An Archaeology of Rock & Roll

Who invented rock and roll?

No one, of course; popular styles are probably never really invented, even by the most innovative and ingenious of cultural icons. When we study popular culture, it’s often a good idea to turn away from “great musicians” and questions of “who influenced whom” (questions that call to mind all those intense posters chronicling popular music as though it were a gigantic family tree). For this exercise, turn instead toward more material questions like “how did broadcast media change?” and “what were audiences likely to seek?” In particular, what might radio listeners and record buyers have considered necessary expressions, and necessary representations, in their lives? Popular music, in this sense, is an expression that belongs just as much to an audience as it does to an artist.

I’ve named this exercise “An Archeology of Rock & Roll” with tongue-in-cheek: if we’re more interested in the materials of music history, than in its great legendary minds, could great moments in rock and roll be like musical objects, discovered in a layered archeological dig?

In lecture, we discovered that lots of popular music starts out as community music: the music of a locale, or a subculture, and later transforms itself to new purposes and meanings in the ears of a larger public.
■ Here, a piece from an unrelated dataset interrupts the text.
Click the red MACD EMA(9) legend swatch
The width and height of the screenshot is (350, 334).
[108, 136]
  1. This was true of boogie woogie, which, in the early 1930s, was an obscure dance style, named after a euphemism for sex, and favored by poor and mostly urban black communities in St. Louis and Kansas City. Musicians of color often seemed more innocuous, or clown-like, in popular representations of the style—which demonstrates how white audiences’ representations of Black Americans served a different (i.e. racist) cultural function.
  2. It was also true of the Delta minstrel or “blues” style, which was a rich and old folk tradition among working-class black songwriters across the American South in the 1910s and 1920s, reflecting those communities’ place in a changing economic and political world. When the style was “internationalized,” it came to represent everything from rural authenticity in Scotland, to anti-colonial fervor in Ethiopia.
  3. When popular “Country & Western Music” was born on 1930s “border radio” stations, it cultivated a specific audience of depression-era white listeners, who were looking for a sense of identity in “rugged individuals”, and in myths of the American cowboy. In the 1950s and 1960s, the style reached an even broader audience who saw their 1930s predecessors as evidence of something stable in the face of vast technological change.
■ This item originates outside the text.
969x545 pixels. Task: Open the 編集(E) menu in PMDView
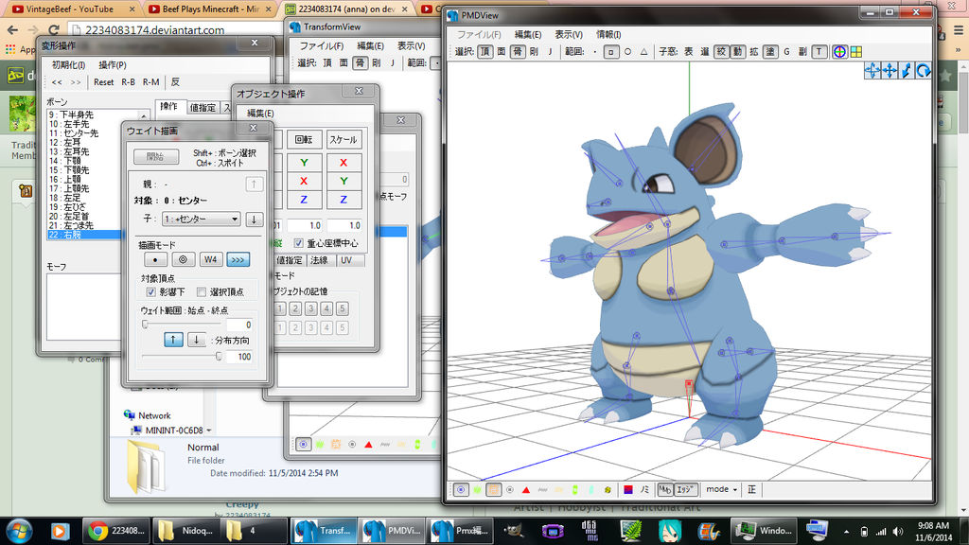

After World War II, all three styles were increasingly marketed to broader audiences, more and more remote from whatever sense of identity was originally found in them. And as these styles became popular commodities, the very make-up of American society was changing. Rock and Roll is, in some way, the product of all these processes rolled into one.

The two brief reading assignments for this week (12-20 pp each) will provide you with different perspectives on this history; they will help us learn a little more about what might be the musical and historical origins of “Rock and Roll.” As you’re reading, you may want to make reference to the listening examples assigned for this week.

[If prompted, use the username “mus150p” and the password “blues2pop.” SOMETIMES these files have trouble playing via the artstream server. That should not be an obstacle to your completion of the assignment — simply search for the song on YouTube and analyze any complete recording of the song that you find there.]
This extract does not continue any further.